**TASK GOAL**
Pull out every line in the records below that contains the word "Click", and copy each of those lines in full.

**THE DATA**
====

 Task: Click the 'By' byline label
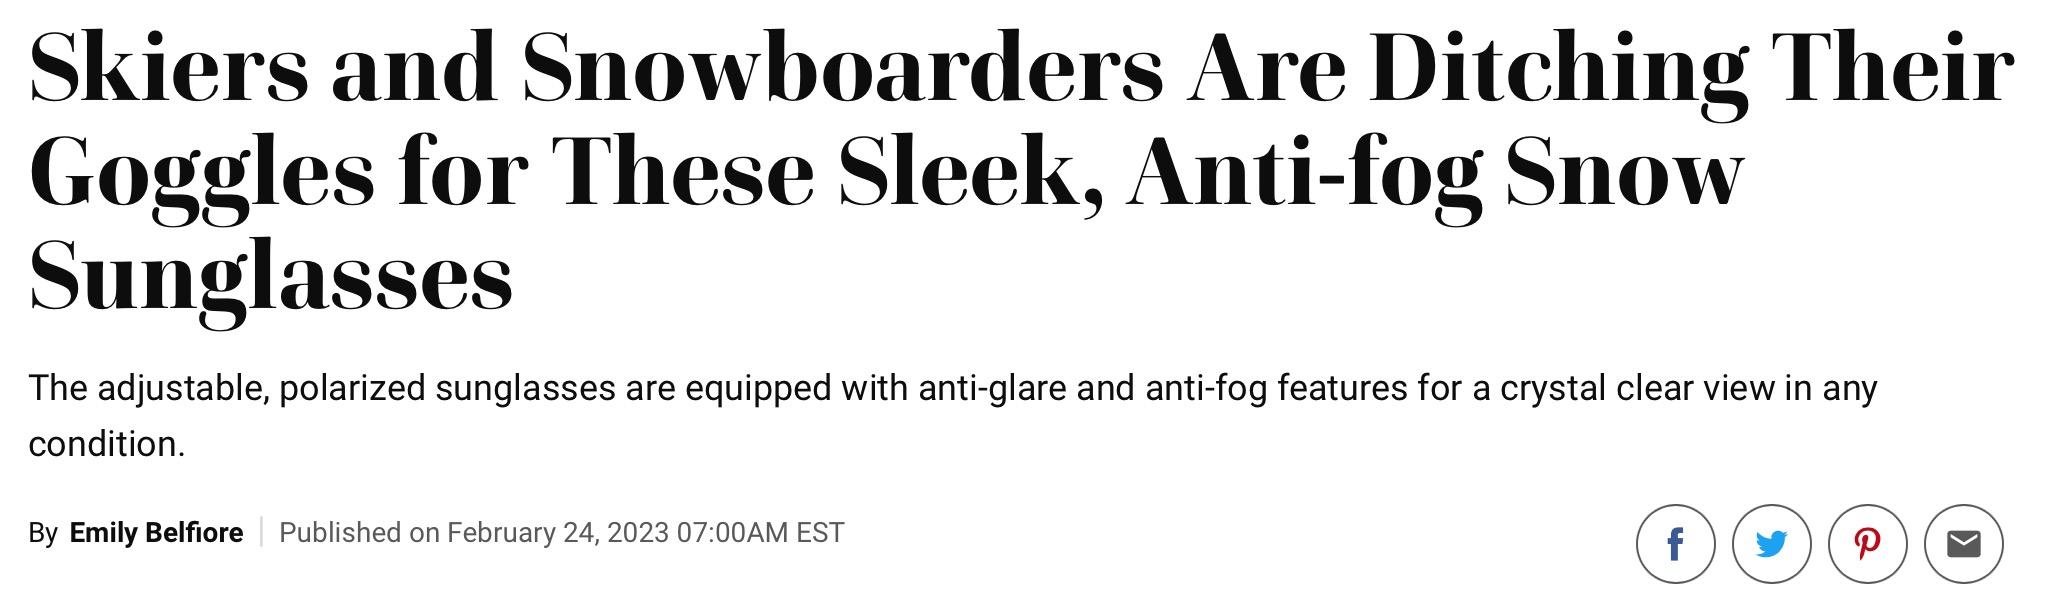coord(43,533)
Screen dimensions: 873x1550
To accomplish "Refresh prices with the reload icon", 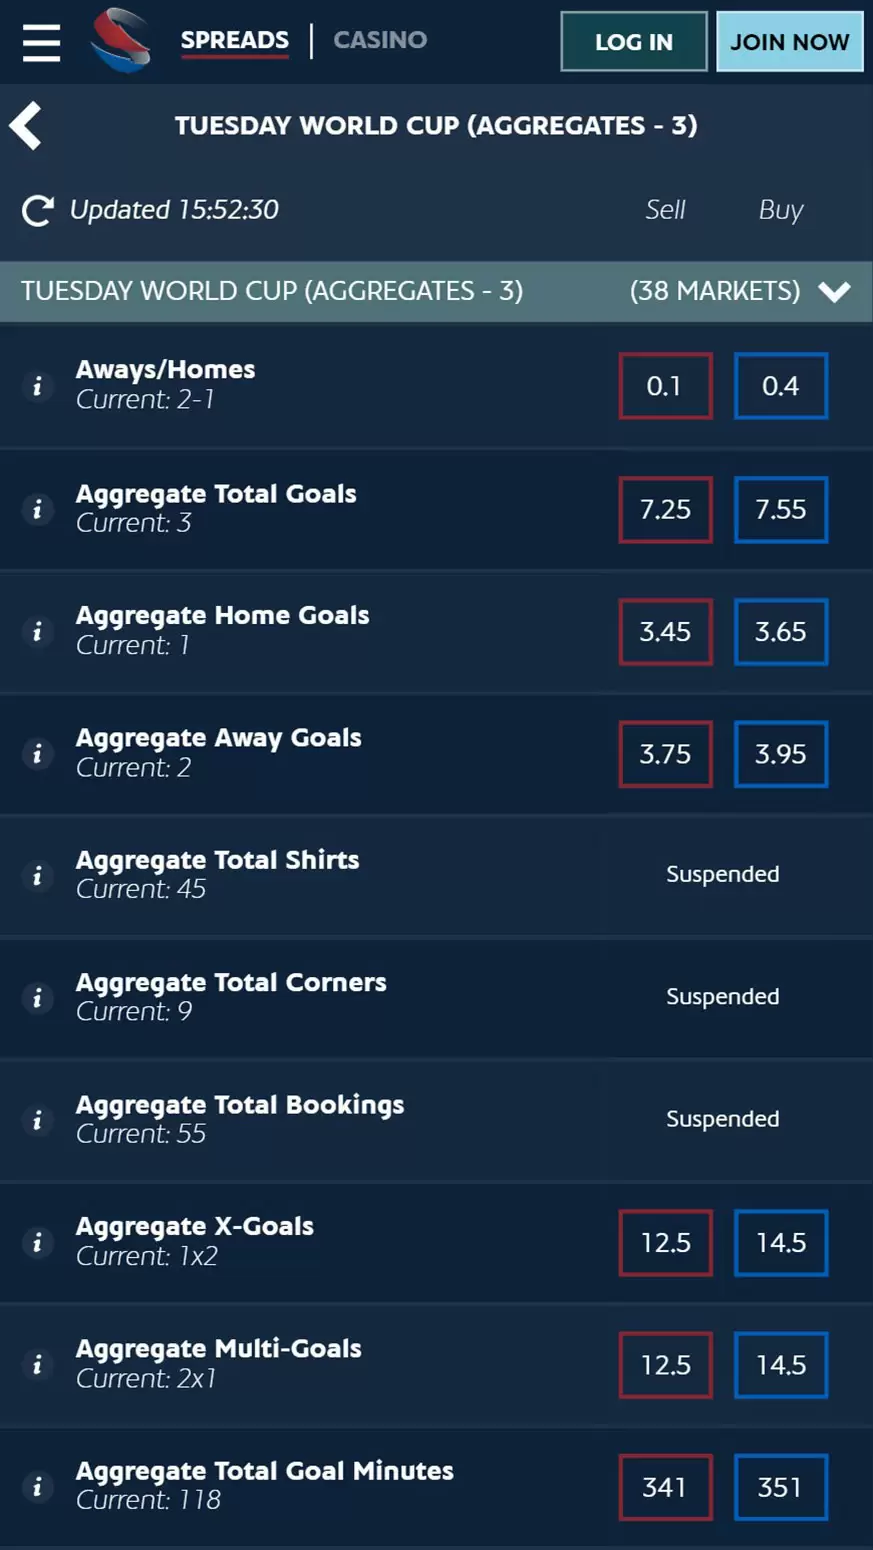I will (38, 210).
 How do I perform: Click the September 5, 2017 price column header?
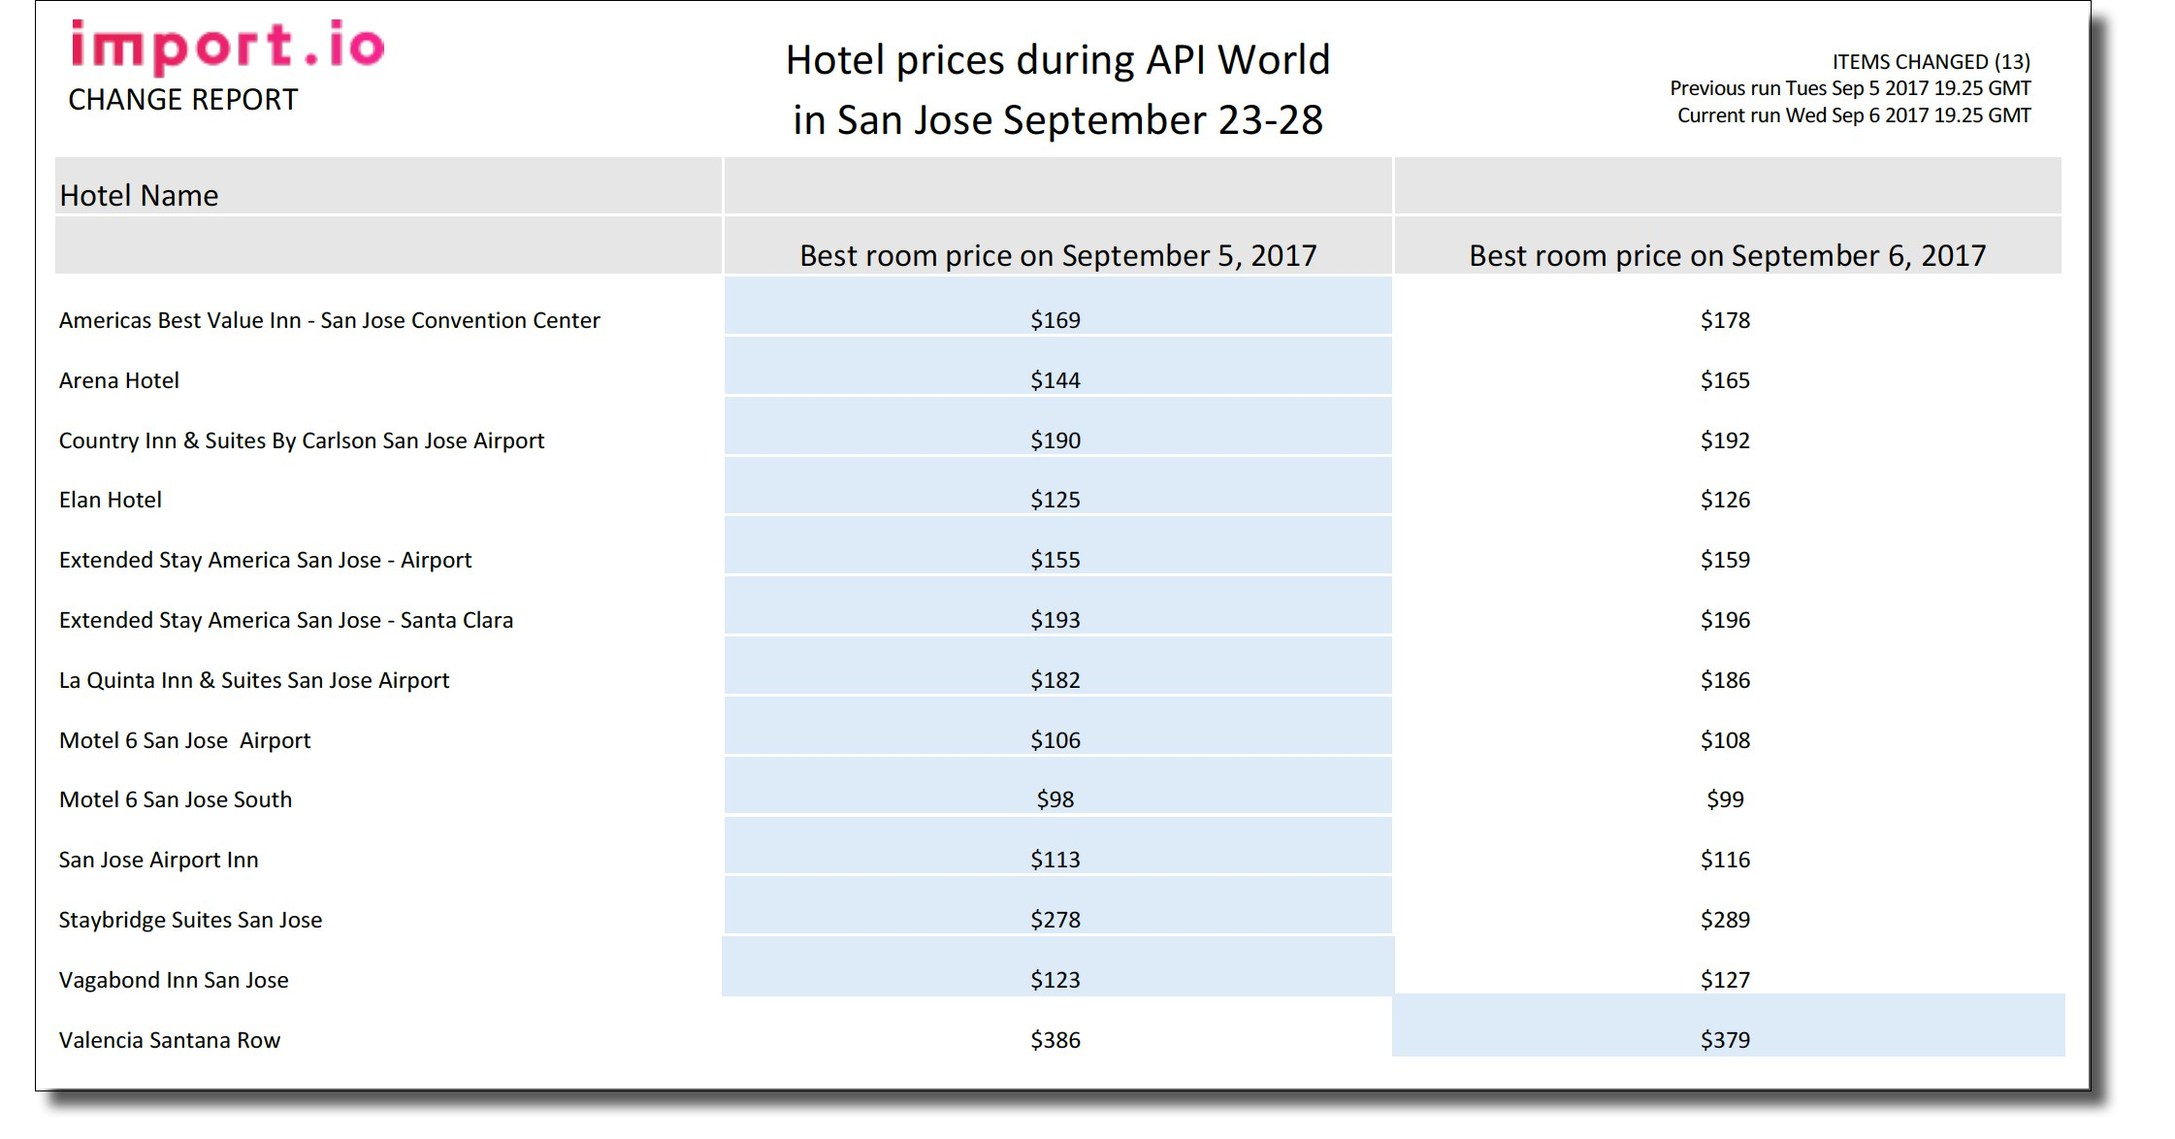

====

**COMPLETED EXERCISE**
 Task: Click the 'By' byline label
 How do I perform: Click the September 5, 2017 price column header?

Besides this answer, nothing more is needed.